### Fragmento del texto
══════

Jesucristo es Rey. Su reinado salvador es de perdón, de misericordia y nos llena de esperanza. Acompaño mis reflexiones.

Llegamos al final del año litúrgico con la solemnidad de Cristo Rey. Estas semanas en las que la Iglesia nos ha propuesto considerar las verdades últimas nos conducen hacia una certeza: Jesucristo es el Señor de la historia universal y, al mismo tiempo, de cada historia personal. «Es la imagen de Dios invisible, primogénito de toda creación, porque en él fueron creadas todas las cosas en los cielos y sobre la tierra» (Col 1,15-16). Nada de lo que sucede escapa a su conocimiento. Ninguno de nuestros afanes o deseos se pierden porque él gobierna todo.

«Cristo debe reinar, antes que nada, en nuestra alma –decía–. Pero, qué responderíamos si él preguntase: tú, ¿cómo me dejas reinar en ti? Yo le contestaría que, para que él reine en mí, necesito su gracia abundante. Únicamente así hasta el último latido, hasta la última respiración, hasta la mirada menos intensa, hasta la palabra más corriente, hasta la sensación más elemental se traducirán en un hosanna a mi Cristo Rey» (San Josemaría).

«Jesús hoy nos pide que dejemos que él se convierta en nuestro rey. Un rey que, con su palabra, con su ejemplo y con su vida inmolada en la Cruz, nos ha salvado de la muerte. Este rey nos indica el camino al hombre perdido, da luz nueva a nuestra existencia marcada por la duda, por el miedo y por la prueba de cada día. Pero no debemos olvidar que el reino de Jesús no es de este mundo. Él dará un sentido nuevo a nuestra vida, en ocasiones sometida a dura prueba también por nuestros errores y nuestros pecados, solamente con la condición de que nosotros no sigamos las lógicas del mundo y de sus “reyes”»(Papa Francisco).


 Cristo es Rey. Así lo declara el Antiguo y el Nuevo Testamento; así lo expresa la Liturgia, el Magisterio y la Tradición dos veces secular de la Iglesia. “Yo soy Rey, dijo Jesús a Pilato, yo para esto he nacido y para esto he venido al mundo: para ser testigo de la verdad. Todo el que es de la verdad, escucha mi voz”.

══════

### Datos disponibles
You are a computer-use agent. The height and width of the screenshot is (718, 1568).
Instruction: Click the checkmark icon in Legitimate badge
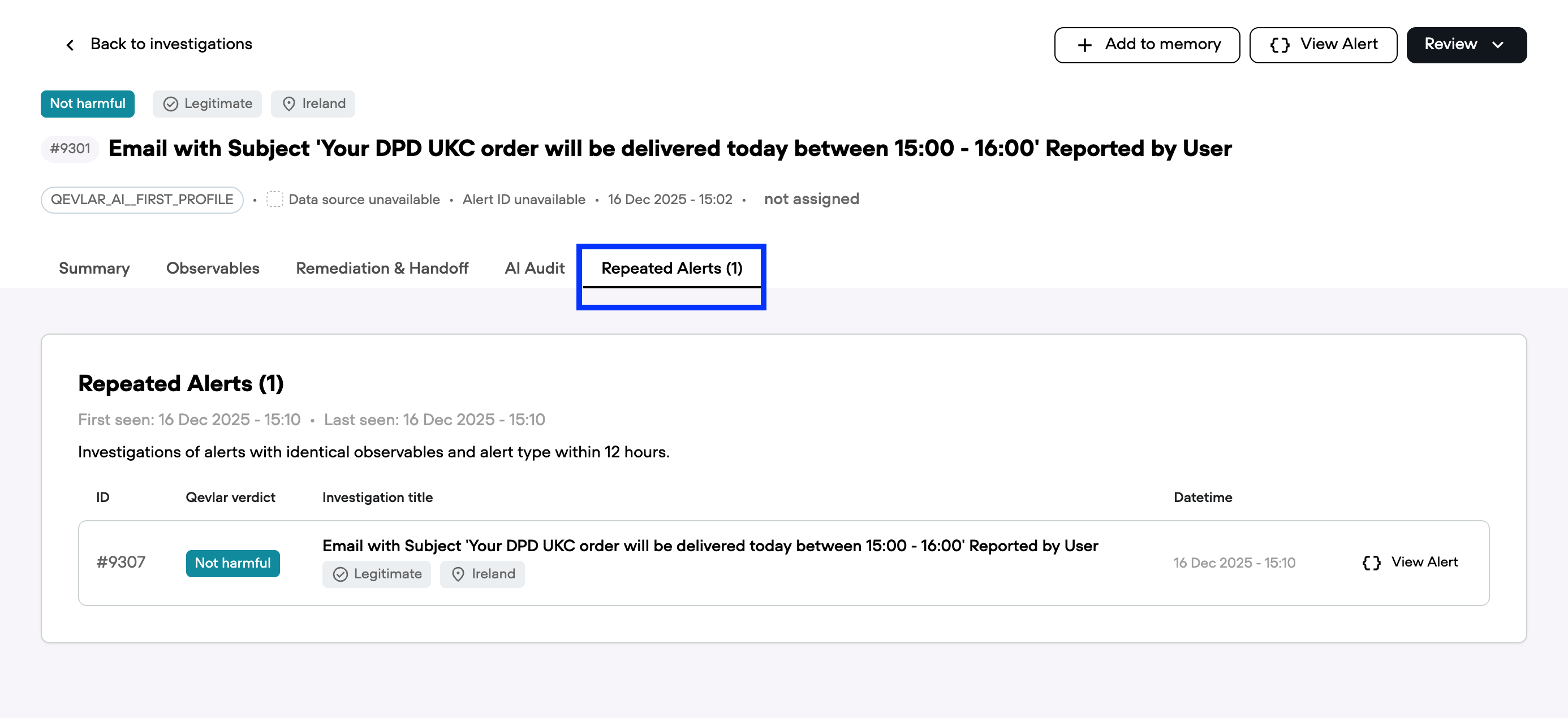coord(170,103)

══════

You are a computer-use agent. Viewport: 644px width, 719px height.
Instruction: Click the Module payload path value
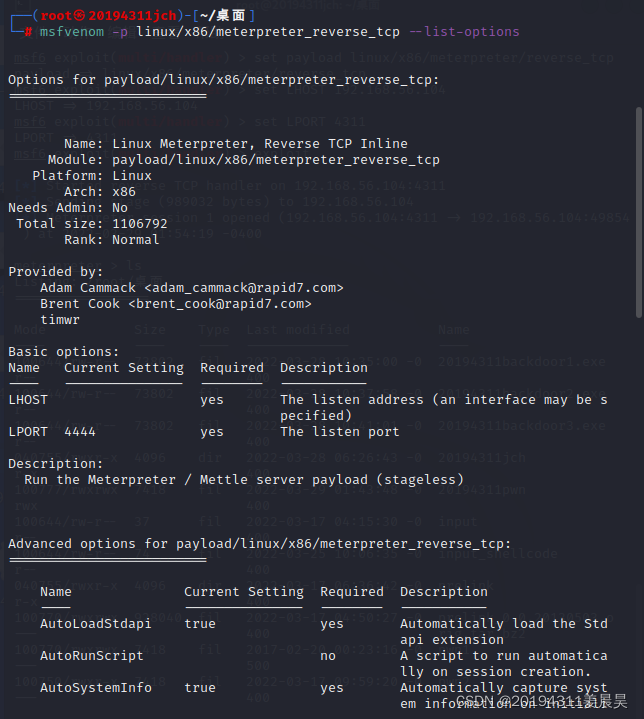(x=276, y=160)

══════

### Detalles de la tarea
Contesta con lo que dice el texto sobre Cristo Rey:
(a) ¿Con qué solemnidad llega el final del año litúrgico?
(b) Según las palabras de San Josemaría, ¿dónde debe reinar Cristo antes que nada?
(c) En la frase que Jesús le dice a Pilato, ¿para qué ha venido al mundo?

### Respuesta esperada
(a) Con la solemnidad de Cristo Rey.
(b) En nuestra alma.
(c) Para ser testigo de la verdad.